[Data extract Boundary: Start]

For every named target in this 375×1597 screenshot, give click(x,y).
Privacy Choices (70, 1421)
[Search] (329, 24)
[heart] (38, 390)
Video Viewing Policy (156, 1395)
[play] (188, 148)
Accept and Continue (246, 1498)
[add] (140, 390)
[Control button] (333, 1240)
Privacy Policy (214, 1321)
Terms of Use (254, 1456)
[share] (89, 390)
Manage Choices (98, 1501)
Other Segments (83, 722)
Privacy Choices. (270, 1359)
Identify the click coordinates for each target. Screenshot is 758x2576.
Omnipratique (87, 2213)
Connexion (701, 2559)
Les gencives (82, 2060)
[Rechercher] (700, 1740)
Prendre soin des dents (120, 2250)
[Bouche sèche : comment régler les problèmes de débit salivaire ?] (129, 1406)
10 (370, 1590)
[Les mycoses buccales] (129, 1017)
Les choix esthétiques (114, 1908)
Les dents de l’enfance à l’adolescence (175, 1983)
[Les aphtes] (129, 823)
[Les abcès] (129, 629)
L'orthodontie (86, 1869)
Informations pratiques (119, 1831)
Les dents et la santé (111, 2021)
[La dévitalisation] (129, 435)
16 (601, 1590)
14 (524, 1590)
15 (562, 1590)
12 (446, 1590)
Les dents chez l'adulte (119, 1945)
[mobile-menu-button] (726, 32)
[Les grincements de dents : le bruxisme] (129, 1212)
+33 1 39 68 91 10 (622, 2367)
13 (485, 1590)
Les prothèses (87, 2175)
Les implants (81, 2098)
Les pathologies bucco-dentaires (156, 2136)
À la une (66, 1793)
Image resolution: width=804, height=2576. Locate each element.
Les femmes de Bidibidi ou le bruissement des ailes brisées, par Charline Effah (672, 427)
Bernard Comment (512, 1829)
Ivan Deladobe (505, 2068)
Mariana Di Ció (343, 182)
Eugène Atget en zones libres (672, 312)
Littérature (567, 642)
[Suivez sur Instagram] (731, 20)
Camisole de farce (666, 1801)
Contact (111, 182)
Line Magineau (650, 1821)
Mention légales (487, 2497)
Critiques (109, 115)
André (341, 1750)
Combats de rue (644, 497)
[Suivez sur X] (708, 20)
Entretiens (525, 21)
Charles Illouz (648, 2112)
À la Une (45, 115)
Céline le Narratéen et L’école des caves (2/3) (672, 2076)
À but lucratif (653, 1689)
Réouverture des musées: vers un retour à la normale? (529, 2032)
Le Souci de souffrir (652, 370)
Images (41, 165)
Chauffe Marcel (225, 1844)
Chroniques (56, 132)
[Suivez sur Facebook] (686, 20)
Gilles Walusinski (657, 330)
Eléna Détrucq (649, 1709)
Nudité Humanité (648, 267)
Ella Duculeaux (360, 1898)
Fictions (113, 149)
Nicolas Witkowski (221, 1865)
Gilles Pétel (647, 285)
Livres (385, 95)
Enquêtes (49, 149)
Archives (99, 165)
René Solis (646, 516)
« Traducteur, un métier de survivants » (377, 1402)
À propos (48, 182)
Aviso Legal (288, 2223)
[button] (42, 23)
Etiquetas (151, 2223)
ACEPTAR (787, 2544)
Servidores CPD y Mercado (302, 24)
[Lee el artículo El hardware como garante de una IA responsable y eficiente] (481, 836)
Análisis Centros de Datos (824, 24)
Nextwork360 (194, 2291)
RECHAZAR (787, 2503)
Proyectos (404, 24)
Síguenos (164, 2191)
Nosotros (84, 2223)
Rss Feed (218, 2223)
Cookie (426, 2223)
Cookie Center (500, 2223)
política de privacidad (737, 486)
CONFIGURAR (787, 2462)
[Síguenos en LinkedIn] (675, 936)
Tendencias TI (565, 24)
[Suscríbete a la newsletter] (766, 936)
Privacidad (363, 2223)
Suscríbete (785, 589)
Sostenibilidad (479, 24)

[Data extract Boundary: End]

● **Assignment**
Copy every entry exactly.

● **Solution for this task**
For every named target in this 375×1597 screenshot, give click(x,y).
Privacy Choices (70, 1421)
[Search] (329, 24)
[heart] (38, 390)
Video Viewing Policy (156, 1395)
[play] (188, 148)
Accept and Continue (246, 1498)
[add] (140, 390)
[Control button] (333, 1240)
Privacy Policy (214, 1321)
Terms of Use (254, 1456)
[share] (89, 390)
Manage Choices (98, 1501)
Other Segments (83, 722)
Privacy Choices. (270, 1359)
Identify the click coordinates for each target. Screenshot is 758x2576.
Omnipratique (87, 2213)
Connexion (701, 2559)
Les gencives (82, 2060)
[Rechercher] (700, 1740)
Prendre soin des dents (120, 2250)
[Bouche sèche : comment régler les problèmes de débit salivaire ?] (129, 1406)
10 (370, 1590)
[Les mycoses buccales] (129, 1017)
Les choix esthétiques (114, 1908)
Les dents de l’enfance à l’adolescence (175, 1983)
[Les aphtes] (129, 823)
[Les abcès] (129, 629)
L'orthodontie (86, 1869)
Informations pratiques (119, 1831)
Les dents et la santé (111, 2021)
[La dévitalisation] (129, 435)
16 (601, 1590)
14 (524, 1590)
15 (562, 1590)
12 (446, 1590)
Les dents chez l'adulte (119, 1945)
[mobile-menu-button] (726, 32)
[Les grincements de dents : le bruxisme] (129, 1212)
+33 1 39 68 91 10 (622, 2367)
13 (485, 1590)
Les prothèses (87, 2175)
Les implants (81, 2098)
Les pathologies bucco-dentaires (156, 2136)
À la une (66, 1793)
Image resolution: width=804, height=2576. Locate each element.
Les femmes de Bidibidi ou le bruissement des ailes brisées, par Charline Effah (672, 427)
Bernard Comment (512, 1829)
Ivan Deladobe (505, 2068)
Mariana Di Ció (343, 182)
Eugène Atget en zones libres (672, 312)
Littérature (567, 642)
[Suivez sur Instagram] (731, 20)
Camisole de farce (666, 1801)
Contact (111, 182)
Line Magineau (650, 1821)
Mention légales (487, 2497)
Critiques (109, 115)
André (341, 1750)
Combats de rue (644, 497)
[Suivez sur X] (708, 20)
Entretiens (525, 21)
Charles Illouz (648, 2112)
À la Une (45, 115)
Céline le Narratéen et L’école des caves (2/3) (672, 2076)
À but lucratif (653, 1689)
Réouverture des musées: vers un retour à la normale? (529, 2032)
Le Souci de souffrir (652, 370)
Images (41, 165)
Chauffe Marcel (225, 1844)
Chroniques (56, 132)
[Suivez sur Facebook] (686, 20)
Gilles Walusinski (657, 330)
Eléna Détrucq (649, 1709)
Nudité Humanité (648, 267)
Ella Duculeaux (360, 1898)
Fictions (113, 149)
Nicolas Witkowski (221, 1865)
Gilles Pétel (647, 285)
Livres (385, 95)
Enquêtes (49, 149)
Archives (99, 165)
René Solis (646, 516)
« Traducteur, un métier de survivants » (377, 1402)
À propos (48, 182)
Aviso Legal (288, 2223)
[button] (42, 23)
Etiquetas (151, 2223)
ACEPTAR (787, 2544)
Servidores CPD y Mercado (302, 24)
[Lee el artículo El hardware como garante de una IA responsable y eficiente] (481, 836)
Análisis Centros de Datos (824, 24)
Nextwork360 (194, 2291)
RECHAZAR (787, 2503)
Proyectos (404, 24)
Síguenos (164, 2191)
Nosotros (84, 2223)
Rss Feed (218, 2223)
Cookie (426, 2223)
Cookie Center (500, 2223)
política de privacidad (737, 486)
CONFIGURAR (787, 2462)
[Síguenos en LinkedIn] (675, 936)
Tendencias TI (565, 24)
[Suscríbete a la newsletter] (766, 936)
Privacidad (363, 2223)
Suscríbete (785, 589)
Sostenibilidad (479, 24)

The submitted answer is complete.